§ **THE EXERCISE**: Copy the records word for word, starting at the line that contains "is (1920, 1080)." and continuing through the last line of the records. Omit the pictures.

## START

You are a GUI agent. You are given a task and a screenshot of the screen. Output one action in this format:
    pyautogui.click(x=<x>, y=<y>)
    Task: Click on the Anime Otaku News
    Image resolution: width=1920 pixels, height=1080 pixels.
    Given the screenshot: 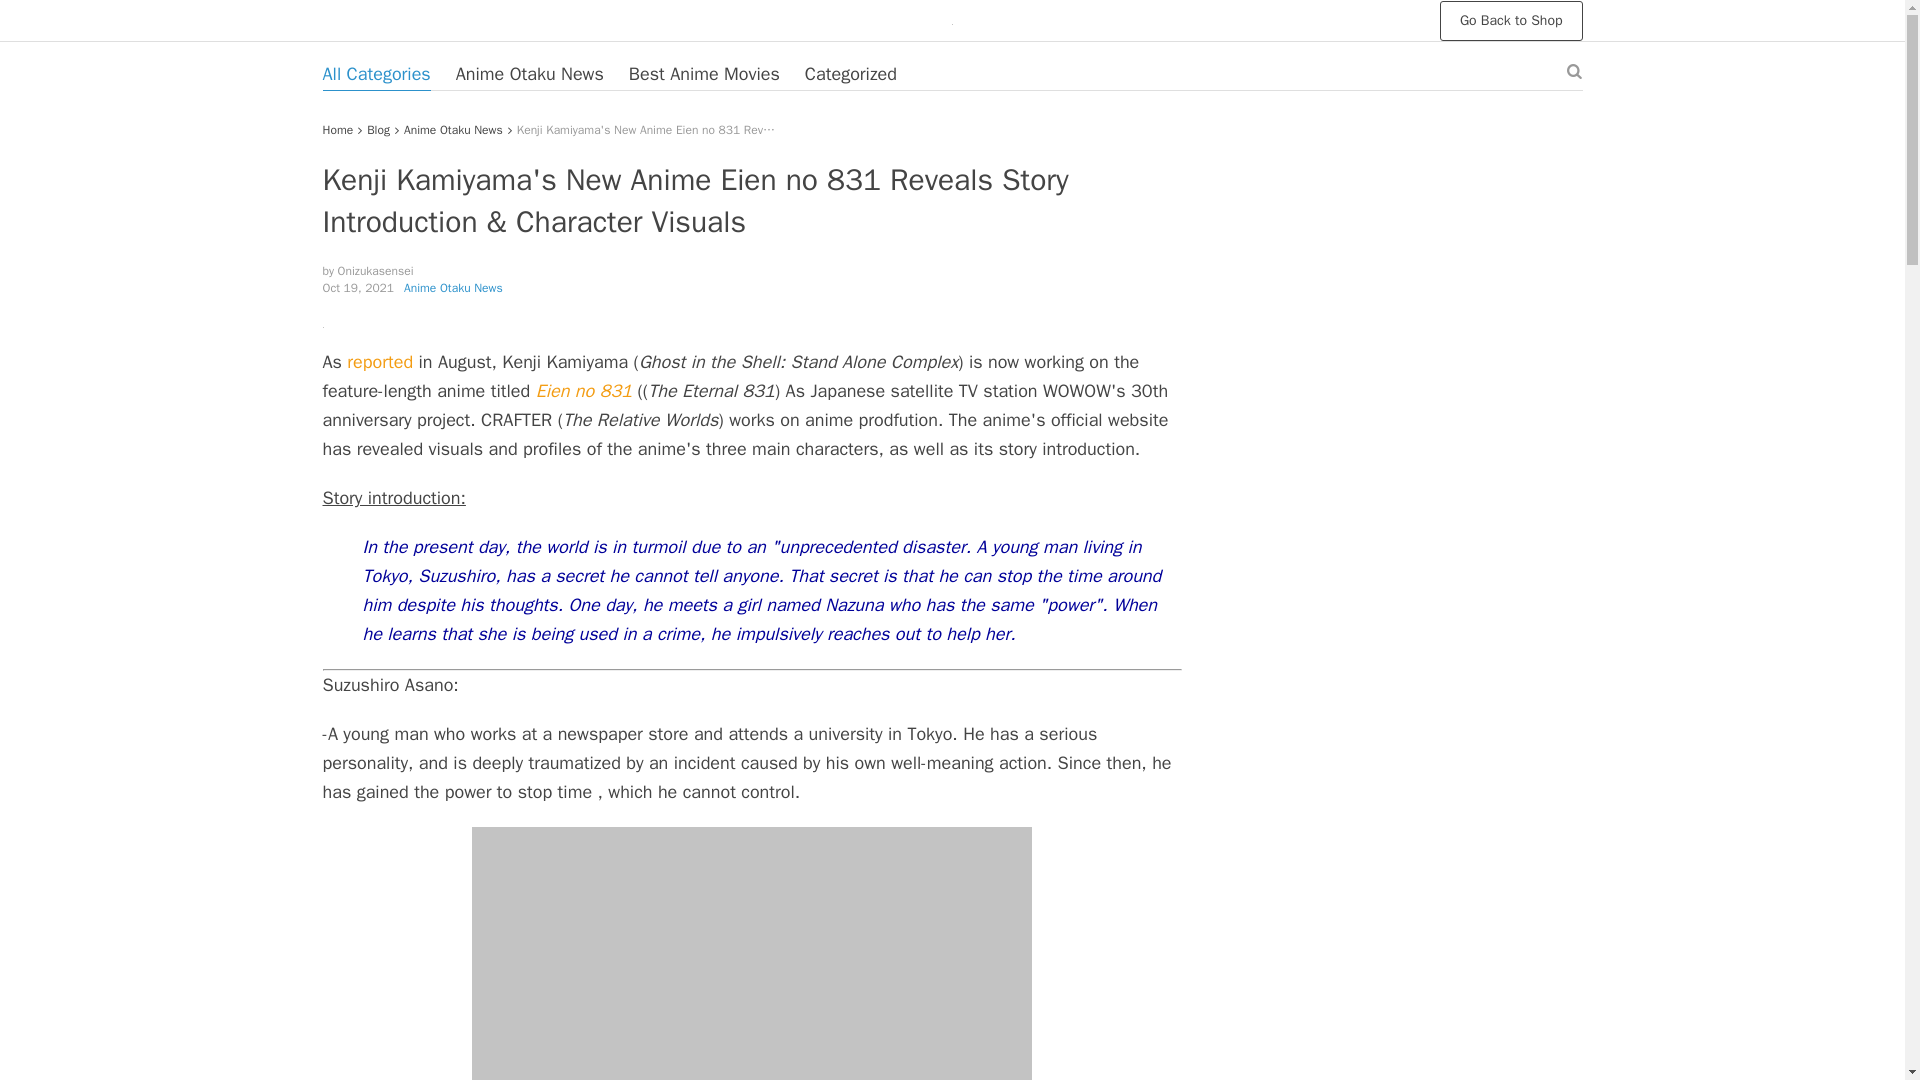 What is the action you would take?
    pyautogui.click(x=453, y=130)
    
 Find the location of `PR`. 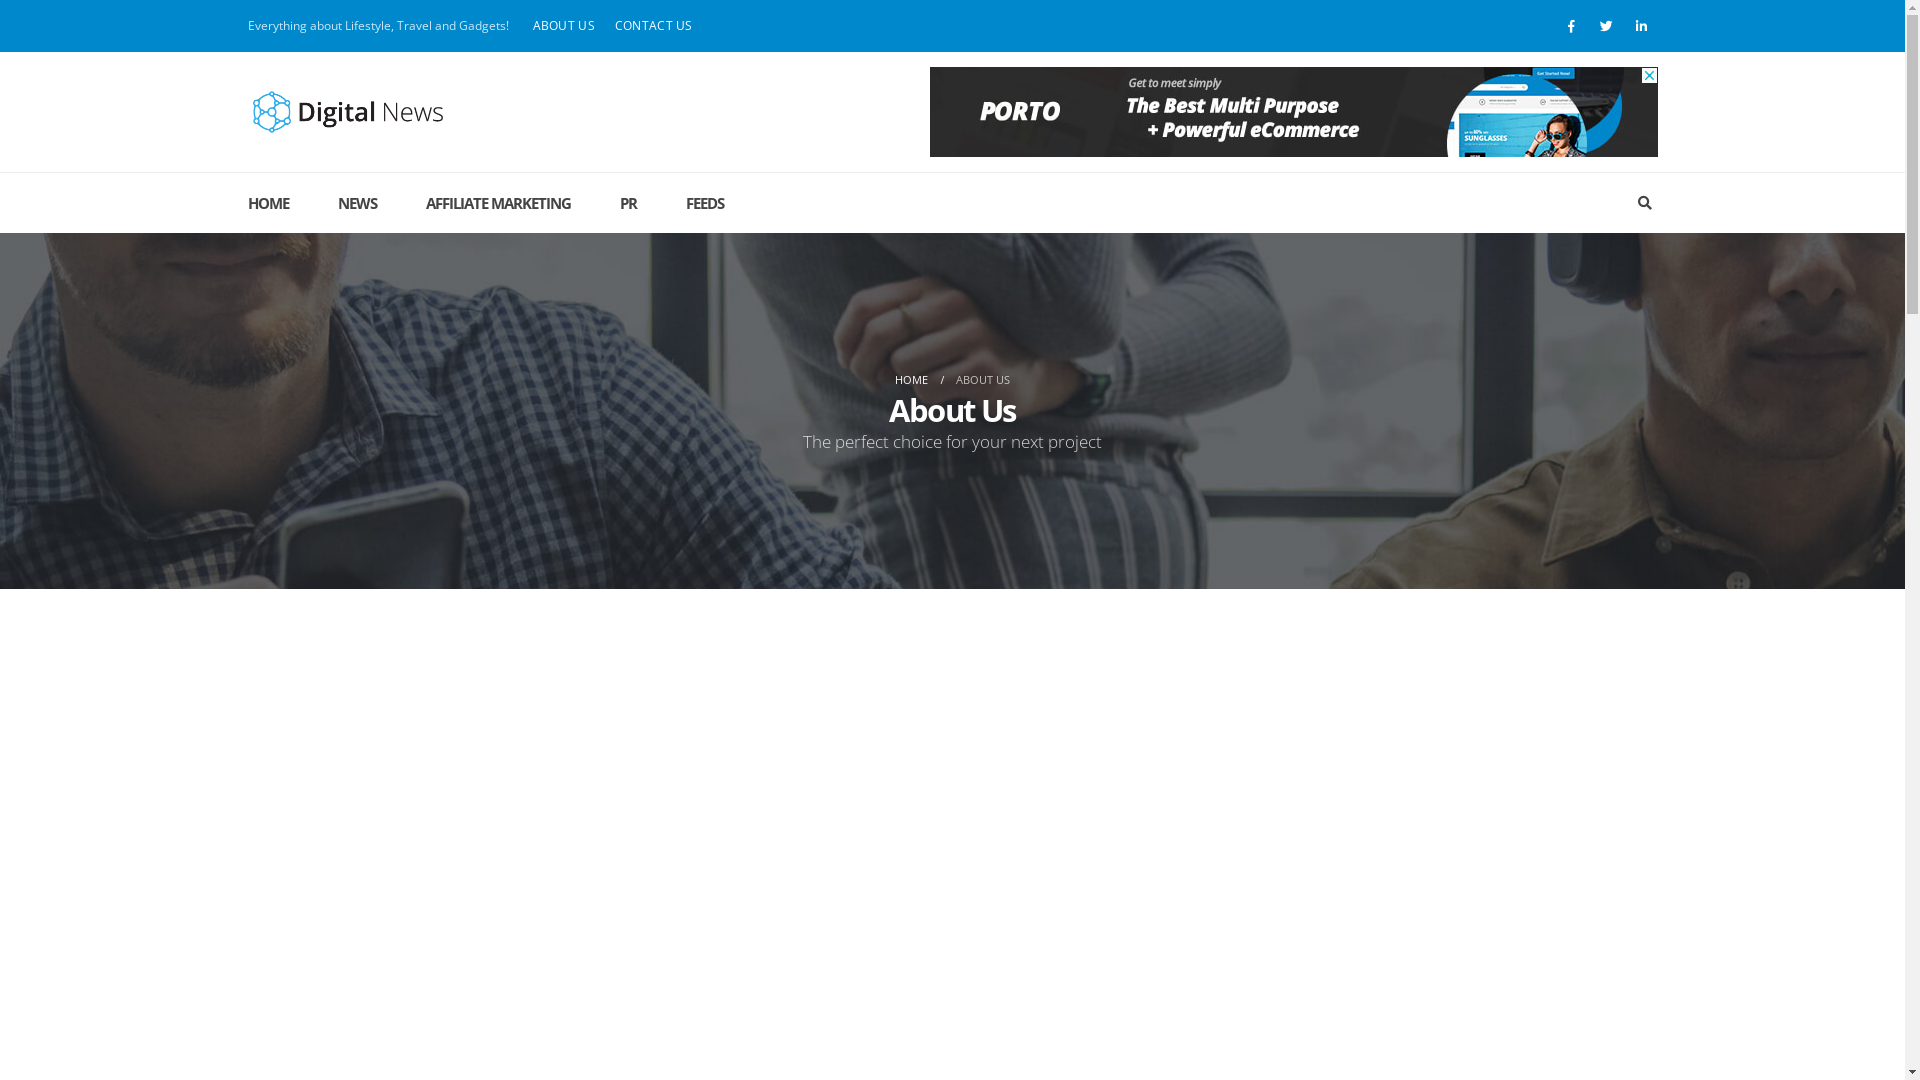

PR is located at coordinates (628, 203).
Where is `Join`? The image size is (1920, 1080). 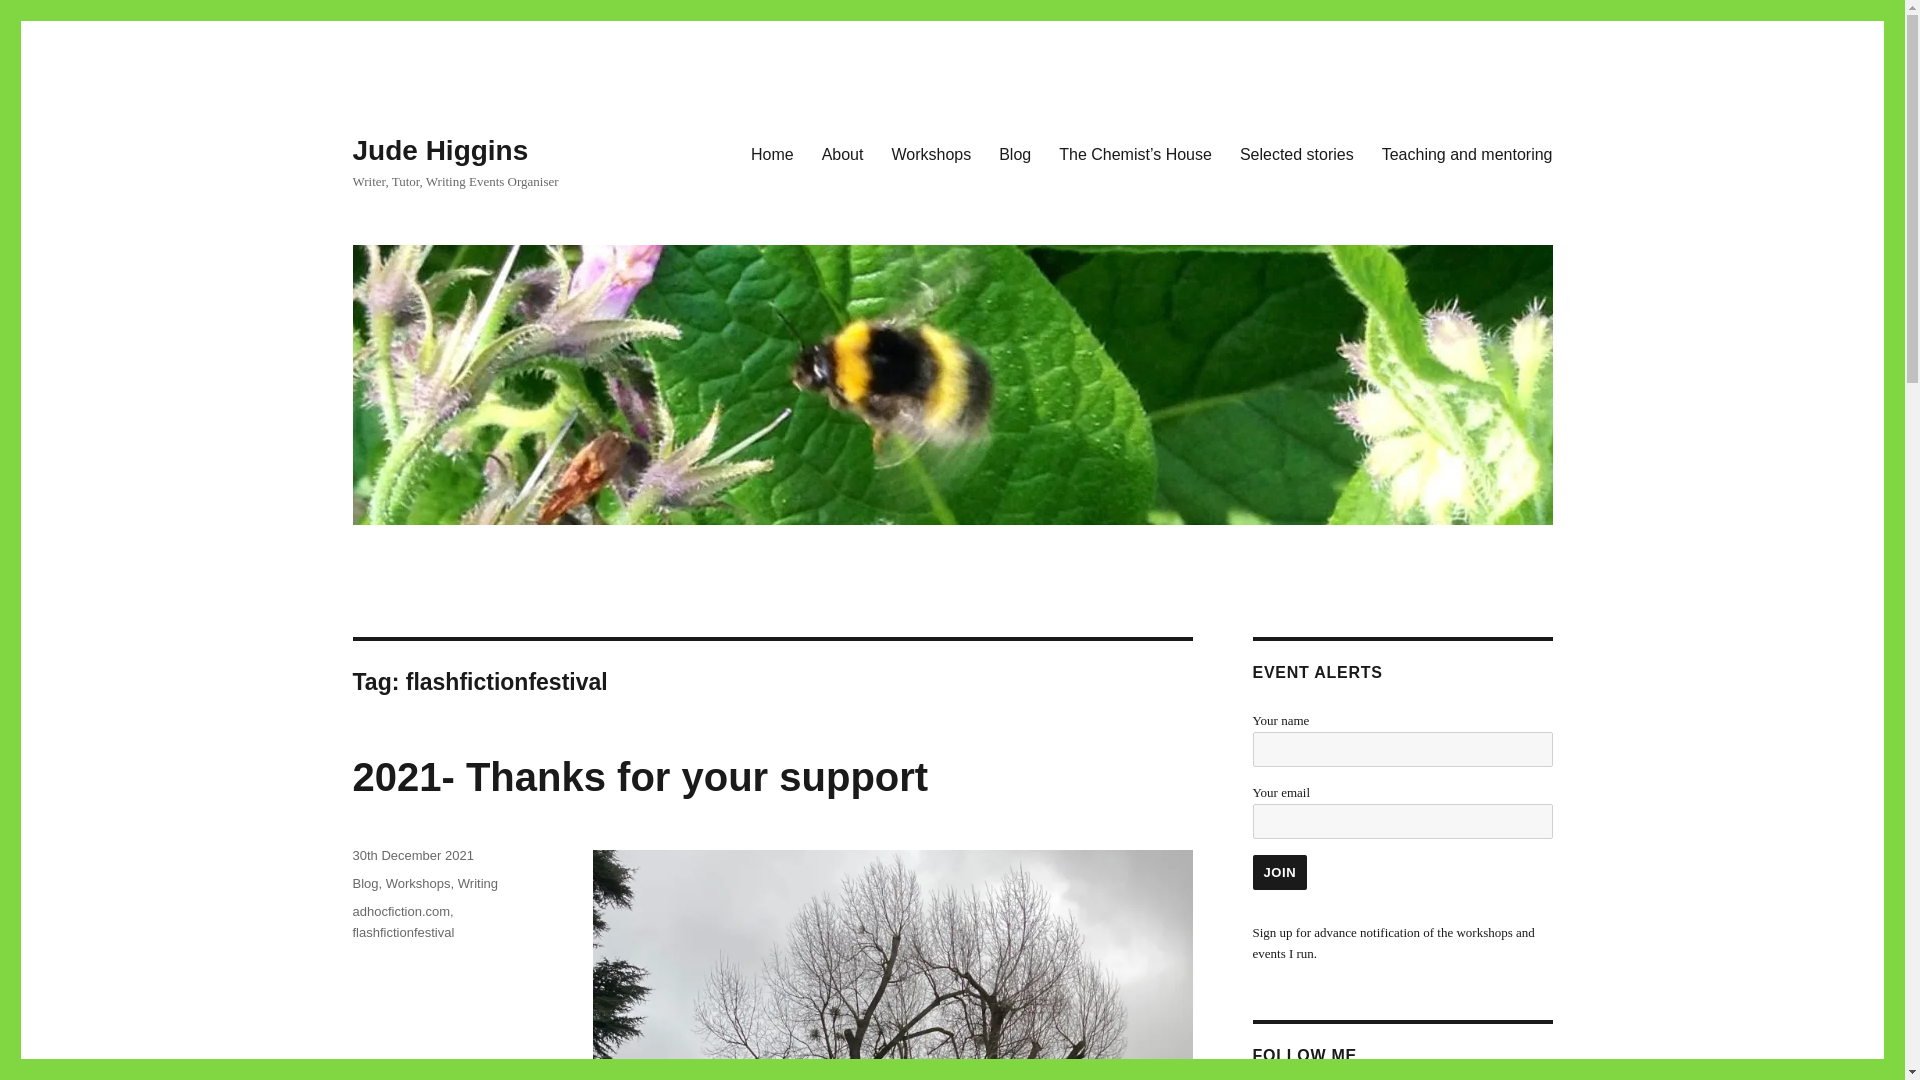
Join is located at coordinates (1279, 872).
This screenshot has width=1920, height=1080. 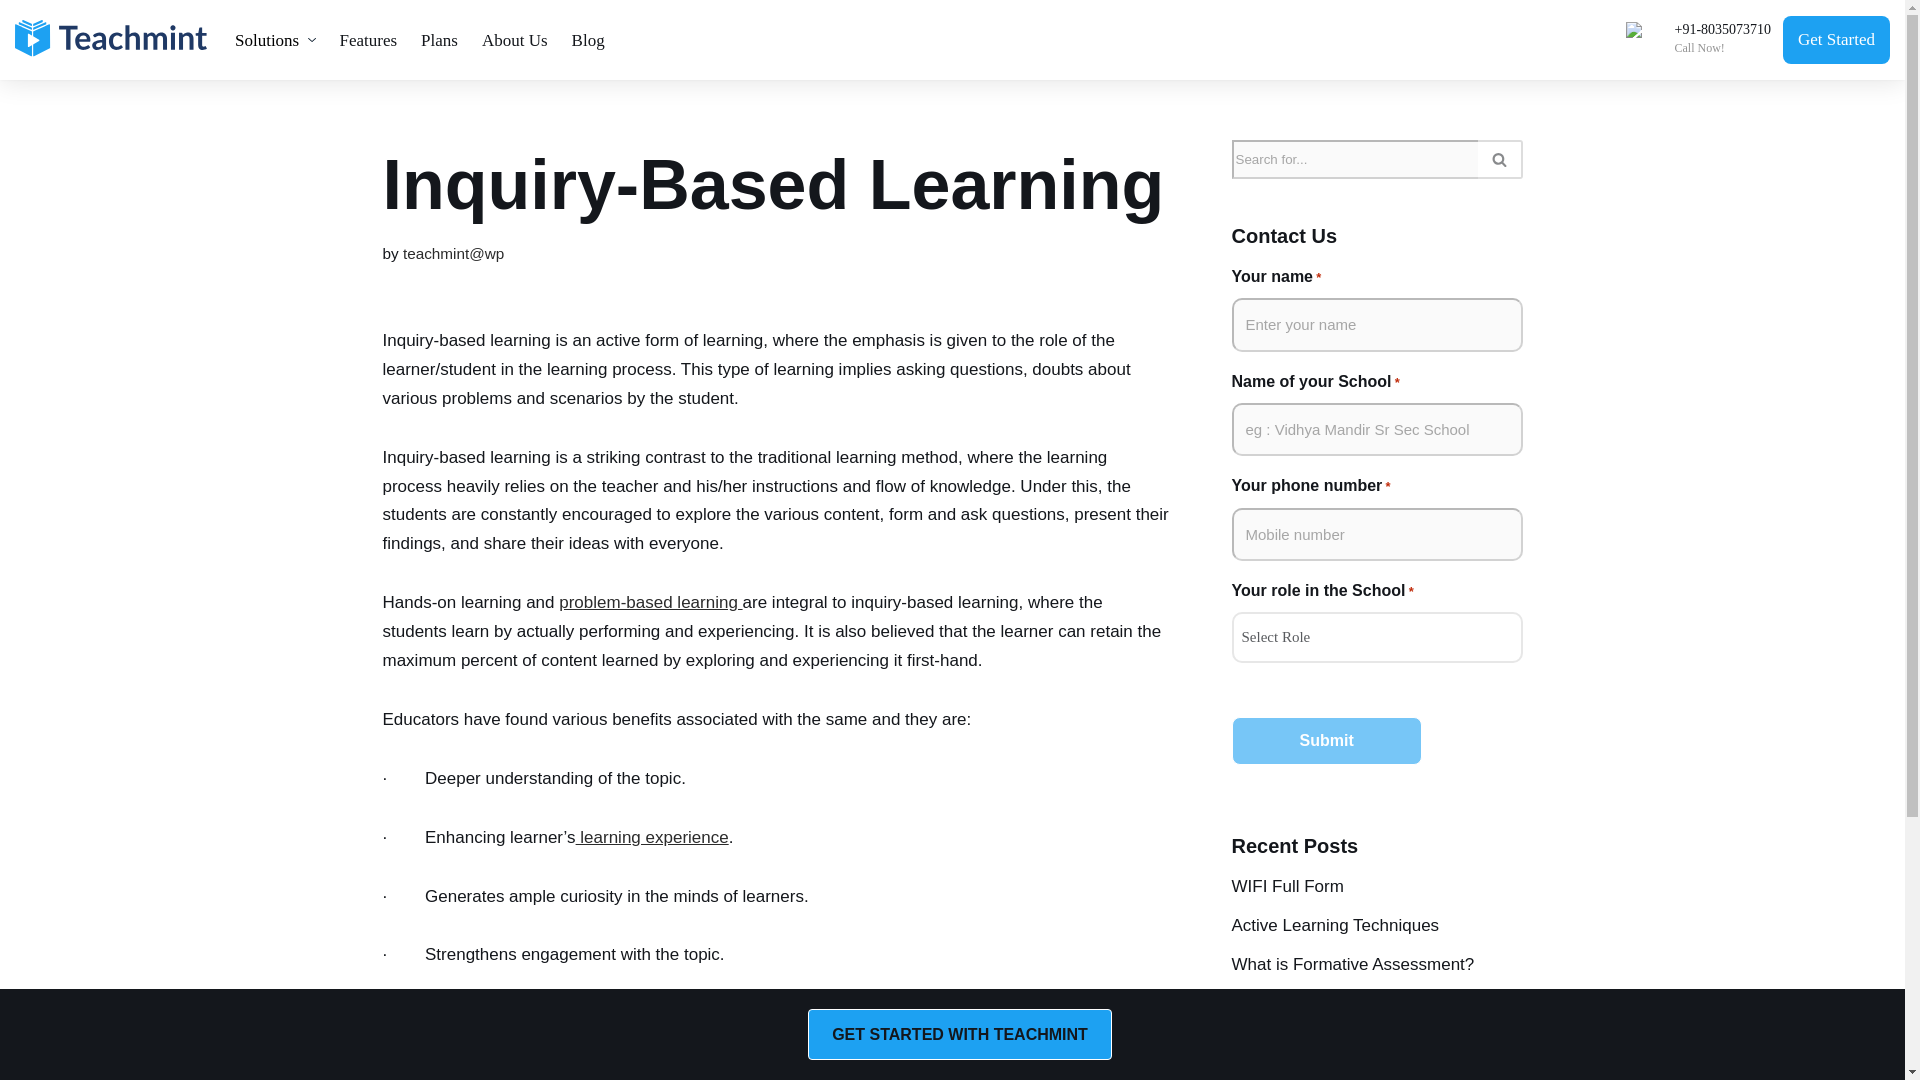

## END

§ **CORRECT ANSWER**:
Where is `Join`? The image size is (1920, 1080). 
Join is located at coordinates (1279, 872).
This screenshot has width=1920, height=1080. 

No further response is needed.